The existing liability system creates no financial incentive to protect the public against injury. Engineers and owners alike have aggressively lobbied legislatures to limit their liability. Enron and its accountants can be the beneficiaries of just such legislation that passed Congress a few years ago. Alternatively, owners and operators can use corporate organizations, mortgage terms and bankruptcy legislation to externalize the risk to the public.

Modern fire engineering has enormous potential to improve fire safety in modern buildings, but it requires more than just proving that a building plan meets a specific scenario. Buildings should be certified to their overall safety. The sec requires accountants to affirm not merely the compliance with scenarios but the overall accuracy of the audit.

For example, “In our opinion, based on our audits and the reports of the other auditors, the financial statements referred to above present fairly, in all material respects, the financial position of XYZ Corp. and subsidiaries… in conformity with generally accepted accounting principles.”

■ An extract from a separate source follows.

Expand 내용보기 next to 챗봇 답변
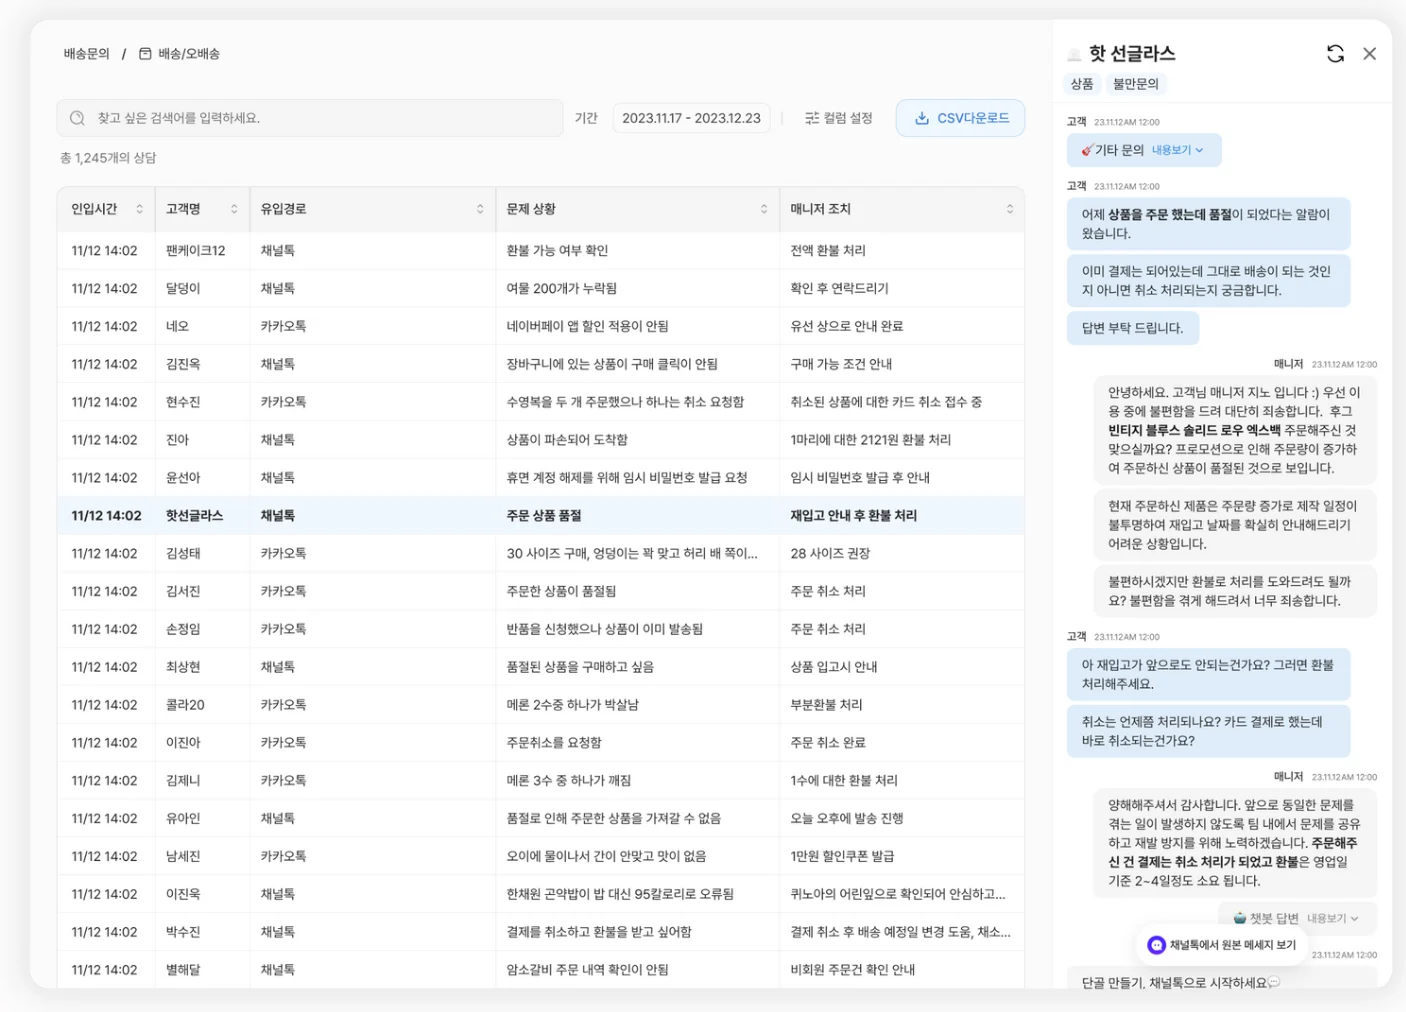coord(1332,918)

Similarly, regulators might ask fire engineers to certify that “Our engineering analysis presents fairly, in all material respects, the fire safety of the XYZ Building … in conformity with generally accepted engineering principles. We certify that the building will meet the Life Safety Code Goal 4.1.1 of ‘Protection of all persons not intimate with ignition.’”

If fire engineers won't sign, perhaps regulators should ask why. Is there a problem with system failure? If engineers claim that they can't protect against every hazard, which is true, then they should be asked what hazards represent the limit of the building's capability. Regulators could then decide on a policy basis whether that risk is acceptable. If the engineer knows the building meets the criteria at a 5mw fire but fails at a 6mw fire, the regulator certainly should know that also.

The bottom line with performance-based designs is that society can make decisions on a political basis that would be unacceptable if made by engineers for society on an inadequate technical basis. The regulatory system requires both parties to do their job. It is an engineering decision to determine what risks are presented by a building and a policy decision to determine on an overall basis whether those risks are acceptable. Otherwise, the ball will get dropped between them.

---

Vincent M. Brannigan is an attorney and a member of the Maryland and District of Columbia bars. A professor in the Department of Fire Protection Engineering at the University of Maryland, he is also a lecturer at the National Fire Academy. His father, Francis Brannigan, is the author of Building Construction for the Fire Service.